These figures are from the Westwood Company exercise, Neter Wasserman Kutner Third Edition.  They are supposed to represent labor hours (Y) as a function of production lot size (X).  The goal is to fit a "least squares line" to the data.

In [None]:
import numpy as np

x = np.array([30, 20, 60, 80, 40, 50, 60, 30, 70, 60], dtype=float)
y = np.array([73, 50, 128, 170, 87, 108, 135, 69, 148, 132], dtype=float)

First, let's solve the problem analytically using the standard formula.  Note that, while x_mean is a real number, X and Y are 1D arrays (vectors).  Python is good for machine learning because it automatically handles vector arithmetic.

In [None]:
x_mean = np.average(x)
y_mean = np.average(y)
SSxy = sum((x - x_mean) * (y - y_mean))
SSxx = sum((x - x_mean)**2)
b1 = SSxy / SSxx
b0 = y_mean - b1 * x_mean
y_pred = b1 * x + b0 
SSE = sum((y_pred - y)**2)
print("The slope coefficient is " + str(b1))
print("The y-intercept is " + str(b0))
print("The sum of squared errors is " + str(SSE))

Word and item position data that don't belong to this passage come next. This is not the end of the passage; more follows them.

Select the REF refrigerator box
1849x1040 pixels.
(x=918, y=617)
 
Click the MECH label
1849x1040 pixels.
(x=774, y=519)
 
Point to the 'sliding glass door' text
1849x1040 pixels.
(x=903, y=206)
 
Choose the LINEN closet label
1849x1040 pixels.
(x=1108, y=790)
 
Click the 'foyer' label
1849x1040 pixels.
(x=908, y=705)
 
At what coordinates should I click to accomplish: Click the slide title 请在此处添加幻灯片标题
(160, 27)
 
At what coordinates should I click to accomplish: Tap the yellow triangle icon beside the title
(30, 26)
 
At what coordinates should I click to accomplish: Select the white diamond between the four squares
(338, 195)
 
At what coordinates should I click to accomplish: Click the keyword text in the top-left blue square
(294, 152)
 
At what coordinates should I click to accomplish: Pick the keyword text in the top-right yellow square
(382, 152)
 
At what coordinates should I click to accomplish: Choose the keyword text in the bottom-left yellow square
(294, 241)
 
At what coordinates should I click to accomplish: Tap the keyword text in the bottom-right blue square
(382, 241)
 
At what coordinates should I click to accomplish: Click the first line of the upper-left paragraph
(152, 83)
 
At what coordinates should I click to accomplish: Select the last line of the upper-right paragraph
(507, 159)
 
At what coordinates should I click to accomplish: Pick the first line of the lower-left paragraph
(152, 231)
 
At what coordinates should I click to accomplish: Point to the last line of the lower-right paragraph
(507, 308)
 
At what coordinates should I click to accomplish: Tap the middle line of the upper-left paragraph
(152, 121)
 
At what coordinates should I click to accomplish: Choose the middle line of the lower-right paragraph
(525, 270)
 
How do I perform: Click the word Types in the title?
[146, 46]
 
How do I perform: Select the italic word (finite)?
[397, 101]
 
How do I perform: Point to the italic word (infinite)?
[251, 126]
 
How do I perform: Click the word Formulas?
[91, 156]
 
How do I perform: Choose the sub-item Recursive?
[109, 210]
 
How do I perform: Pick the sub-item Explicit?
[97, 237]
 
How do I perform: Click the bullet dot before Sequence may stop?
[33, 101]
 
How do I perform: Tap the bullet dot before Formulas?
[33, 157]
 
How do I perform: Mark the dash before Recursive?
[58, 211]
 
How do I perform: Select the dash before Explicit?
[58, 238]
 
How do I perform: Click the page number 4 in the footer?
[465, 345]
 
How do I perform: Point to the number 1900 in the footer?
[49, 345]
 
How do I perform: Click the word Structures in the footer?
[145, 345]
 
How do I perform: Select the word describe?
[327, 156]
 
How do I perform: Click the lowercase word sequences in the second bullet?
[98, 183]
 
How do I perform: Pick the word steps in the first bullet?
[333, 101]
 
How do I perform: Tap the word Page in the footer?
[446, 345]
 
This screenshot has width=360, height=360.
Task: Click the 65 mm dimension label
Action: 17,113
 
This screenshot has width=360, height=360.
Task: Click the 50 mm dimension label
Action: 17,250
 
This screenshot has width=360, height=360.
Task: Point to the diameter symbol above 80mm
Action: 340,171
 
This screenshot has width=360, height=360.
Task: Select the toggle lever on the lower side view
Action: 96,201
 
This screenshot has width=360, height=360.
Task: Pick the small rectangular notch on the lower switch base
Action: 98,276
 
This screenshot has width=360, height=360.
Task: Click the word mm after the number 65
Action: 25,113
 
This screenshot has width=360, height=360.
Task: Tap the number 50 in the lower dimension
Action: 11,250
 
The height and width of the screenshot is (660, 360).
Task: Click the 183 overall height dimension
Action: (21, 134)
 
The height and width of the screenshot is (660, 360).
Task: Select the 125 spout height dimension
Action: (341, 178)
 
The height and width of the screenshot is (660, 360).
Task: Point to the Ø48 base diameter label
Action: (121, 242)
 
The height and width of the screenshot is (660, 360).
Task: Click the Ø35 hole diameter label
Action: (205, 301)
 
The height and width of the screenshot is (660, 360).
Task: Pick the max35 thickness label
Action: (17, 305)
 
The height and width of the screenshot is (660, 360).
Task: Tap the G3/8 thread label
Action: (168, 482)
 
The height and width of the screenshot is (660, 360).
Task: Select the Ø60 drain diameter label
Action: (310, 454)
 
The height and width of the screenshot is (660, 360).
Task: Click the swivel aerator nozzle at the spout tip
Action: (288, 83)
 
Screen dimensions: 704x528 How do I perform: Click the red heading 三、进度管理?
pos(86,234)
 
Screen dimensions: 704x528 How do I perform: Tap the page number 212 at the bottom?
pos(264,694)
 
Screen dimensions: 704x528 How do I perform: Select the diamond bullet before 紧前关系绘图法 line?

The vector treatment of this problem is given in NWK Chap. 6. 
Here is the X-Y plot with the fitted line:

In [None]:
import matplotlib.pyplot as plt
fig = plt.figure()
ax = fig.add_subplot(111)
ax.scatter(x,y,color='b',marker='x')
ax.plot(x,y_pred,color='r')
ax.axes.set_ylim(0,200)
plt.show()

Now let's set up to solve it iteratively.  We start by normalizing the data.  This is because the scales of X and Y are arbitrary.  If we don't normalize, we may have a distorted surface where the minimum is hard to find.

In [None]:
x_stdev = np.sqrt(np.average((x - x_mean)**2))
y_stdev = np.sqrt(np.average((y - y_mean)**2))
x_norm = (x - x_mean) /x_stdev
y_norm = (y - y_mean) /y_stdev

Because this is an old problem, everyone knows that SSE is a paraboloid in b1, b0. The "objective" is to find (b1, b0) for which SSE is minimized.  Machine learning uses other objectives, like RMSE, but SSE is traditional here.

In [None]:
from mpl_toolkits.mplot3d import Axes3D
from matplotlib import cm
def SSE(b1, b0, x, y):
    y_pred = b1 * x + b0 
    return sum((y_pred - y)**2)
SSE_plot = np.empty(shape=[50, 50])
b1_plot = np.linspace(-3, 5, 50, dtype = float)
b0_plot = np.linspace(-5, 5, 50, dtype = float)
B1, B0 = np.meshgrid(b1_plot, b0_plot)
for i in range(50):
    for j in range(50): 
        SSE_plot[j, i] = SSE(b1_plot[i], b0_plot[j], x_norm, y_norm)
fig = plt.figure()
ax = fig.add_subplot(111, projection='3d')
ax.plot_surface(B1, B0, SSE_plot, cmap=cm.jet) 
ax.set_xlabel('slope (B1) axis')
ax.set_ylabel('intercept (B0) axis')
ax.set_zlabel('SSE axis')
plt.show()

To see why we normalize, try replotting that paraboloid with x and y instead of x_norm and y_norm.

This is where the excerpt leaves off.